### Questions to answer
1. Name every limbic structure that the psychopathy passage links to psychopathy.
2. Use the psychopathy passage to answer these:
(a) What share of the general population are psychopaths estimated to make up?
(b) What share of the incarcerated population are they estimated to make up?
(c) In psychopaths, what happens to anterior cingulate activation when they see others in pain?
3. From the psychopathy passage, write out the portion starting with "Neuroscience of psychopathy" and going on through "arguably be empty.".

### Source extract
--------
This description portrays the psychopath as a societal parasite, leaving little role in a community for such an individual other than as part of the criminal justice system. This turns out to be the reality for many psychopaths, who are estimated to make up only 1% of the general population but between 15-25% of the incarcerated population. But, as our criminal justice system is supposed to be designed to rehabilitate criminals, there is an important question regarding psychopaths that has yet to be answered: can psychopathy be treated? There is not a clear-cut answer to this question, and you might find a differing of opinion even among experts.

Neuroscience of psychopathy

One argument sometimes used in support of the idea that psychopaths are not truly capable of being treated is that studies have found brain abnormalities in psychopaths that might be associated with their deviant behavior. This argument becomes less valid, however, when we consider that there are neurobiological aberrations that can be detected in the brains of sufferers of any disorder. Just because there are predisposing neurobiological aspects of a disorder does not mean the disorder is untreatable; if this were the case, the list of psychological disorders we could treat would arguably be empty.

Studies with psychopaths have identified a number of neurobiological features that might be linked to the disorder. For example, abnormalities in limbic system function have been observed in psychopaths. The anterior cingulate cortex, part of a network that is activated when we observe other people experiencing pain, is one limbic area that has been implicated. In psychopaths, activation of the anterior cingulate when seeing others in pain is muffled. This has been interpreted as being partly responsible for the psychopath's reduced capacity for empathy. Other limbic structures hypothesized to play a role in psychopathy include the amygdala, hippocampus, and striatum.
--------
### Data for analysis

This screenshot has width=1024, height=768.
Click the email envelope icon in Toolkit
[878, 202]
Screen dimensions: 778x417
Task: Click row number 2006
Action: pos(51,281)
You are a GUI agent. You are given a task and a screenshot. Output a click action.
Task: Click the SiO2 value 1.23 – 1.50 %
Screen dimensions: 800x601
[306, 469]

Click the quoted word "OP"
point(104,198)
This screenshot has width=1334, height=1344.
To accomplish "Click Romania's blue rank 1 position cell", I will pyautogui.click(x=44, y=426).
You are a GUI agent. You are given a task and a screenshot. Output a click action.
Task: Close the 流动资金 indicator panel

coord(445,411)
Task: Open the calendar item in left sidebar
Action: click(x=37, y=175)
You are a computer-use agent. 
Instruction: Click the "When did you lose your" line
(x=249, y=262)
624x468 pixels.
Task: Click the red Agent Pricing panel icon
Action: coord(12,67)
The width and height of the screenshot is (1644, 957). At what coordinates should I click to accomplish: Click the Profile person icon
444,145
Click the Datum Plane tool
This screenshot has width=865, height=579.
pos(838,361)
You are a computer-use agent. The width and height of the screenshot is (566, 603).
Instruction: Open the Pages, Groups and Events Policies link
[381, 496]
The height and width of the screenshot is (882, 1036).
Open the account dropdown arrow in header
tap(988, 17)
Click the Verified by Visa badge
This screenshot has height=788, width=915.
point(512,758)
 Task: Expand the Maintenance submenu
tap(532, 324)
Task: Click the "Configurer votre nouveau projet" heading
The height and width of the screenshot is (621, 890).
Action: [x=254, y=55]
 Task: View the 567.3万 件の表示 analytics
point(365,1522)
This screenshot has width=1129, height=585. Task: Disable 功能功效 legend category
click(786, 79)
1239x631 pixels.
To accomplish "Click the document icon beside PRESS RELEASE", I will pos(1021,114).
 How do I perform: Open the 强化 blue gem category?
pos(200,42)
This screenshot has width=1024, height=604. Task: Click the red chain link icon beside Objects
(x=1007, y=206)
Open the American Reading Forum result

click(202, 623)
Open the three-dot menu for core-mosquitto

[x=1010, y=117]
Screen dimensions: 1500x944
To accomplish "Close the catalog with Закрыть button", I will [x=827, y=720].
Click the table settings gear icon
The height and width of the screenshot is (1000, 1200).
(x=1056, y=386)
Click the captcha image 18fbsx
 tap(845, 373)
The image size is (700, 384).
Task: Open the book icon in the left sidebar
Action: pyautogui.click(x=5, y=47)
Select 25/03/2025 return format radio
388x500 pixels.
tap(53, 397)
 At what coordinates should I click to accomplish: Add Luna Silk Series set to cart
--------
### Answer section
1. Anterior cingulate cortex, amygdala, hippocampus, striatum

2.
(a) Only 1%
(b) Between 15-25%
(c) It is muffled.

3.
Neuroscience of psychopathy

One argument sometimes used in support of the idea that psychopaths are not truly capable of being treated is that studies have found brain abnormalities in psychopaths that might be associated with their deviant behavior. This argument becomes less valid, however, when we consider that there are neurobiological aberrations that can be detected in the brains of sufferers of any disorder. Just because there are predisposing neurobiological aspects of a disorder does not mean the disorder is untreatable; if this were the case, the list of psychological disorders we could treat would arguably be empty.